Major 'considered vibrating pagers to win £1m prize'
Vibrating pagers may have formed part of a plot to cheat the television quiz show Who Wants to Be a Millionaireout of its £1m prize, a court was told yesterday.
Police uncovered a series of unusual calls to pagers belonging to Major Charles Ingram, who, with his wife, Diana, and a college lecturer, Tecwen Whittock, is accused of defrauding the programme maker Celador out of £1m.

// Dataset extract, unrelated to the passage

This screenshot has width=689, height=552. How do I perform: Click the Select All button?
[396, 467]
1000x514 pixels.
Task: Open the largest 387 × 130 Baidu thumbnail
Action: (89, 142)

On the second day of the trial, Southwark Crown Court was told how months before the 39-year-old former Royal Engineer made his television appearance, a series of messages had been sent to pagers from the couple's phones. Nicholas Hilliard, for the prosecution, told the court it might have been possible for an accomplice to signal the correct answer to Major Ingram using four pagers hidden in the contestant's clothing.
Mr Hilliard said: "If each of the four pagers represented a different letter of the alphabet –one as answer A, the other as answer B, the third as answer C, the fourth answer D – then you could signal a correct answer to a helper in the audience or to somebody actually in the hot seat who had the four pagers on them in different places by causing one particular pager to vibrate rather than any of the others."
But Mr Hilliard suggested the scheme may have been abandoned as "too risky", leading the Ingrams to opt for a "coughing method" instead.
Major Ingram, his wife and Mr Whittock deny that they "procured a valuable security by deception" by dishonestly getting the show's presenter, Chris Tarrant, to sign the £1m prize cheque in September 2001. The trial was adjourned until today.